Problem statement —
Repeat the data below verbatim, omitting the pictures.

[Page and screen pointing data]
※ ※ ※

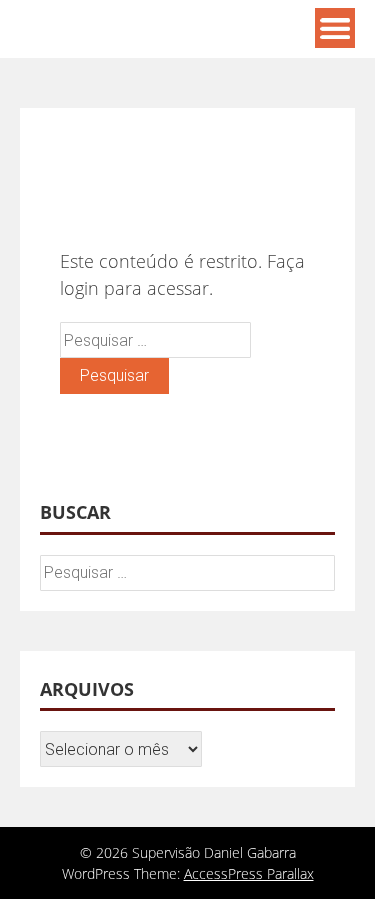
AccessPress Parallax (249, 873)
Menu (335, 28)
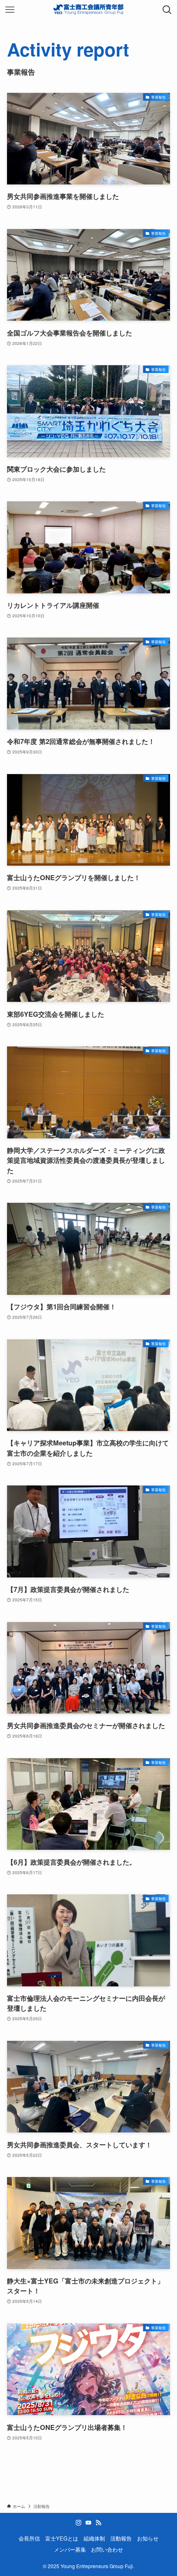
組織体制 (94, 2538)
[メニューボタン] (10, 10)
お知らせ (147, 2538)
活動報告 (121, 2538)
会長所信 (29, 2538)
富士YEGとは (61, 2538)
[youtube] (88, 2522)
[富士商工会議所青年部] (88, 10)
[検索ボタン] (167, 10)
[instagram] (78, 2522)
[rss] (98, 2522)
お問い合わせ (107, 2549)
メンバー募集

※ ※ ※

Full response —
AccessPress Parallax (249, 873)
Menu (335, 28)
組織体制 (94, 2538)
[メニューボタン] (10, 10)
お知らせ (147, 2538)
活動報告 (121, 2538)
会長所信 (29, 2538)
富士YEGとは (61, 2538)
[youtube] (88, 2522)
[富士商工会議所青年部] (88, 10)
[検索ボタン] (167, 10)
[instagram] (78, 2522)
[rss] (98, 2522)
お問い合わせ (107, 2549)
メンバー募集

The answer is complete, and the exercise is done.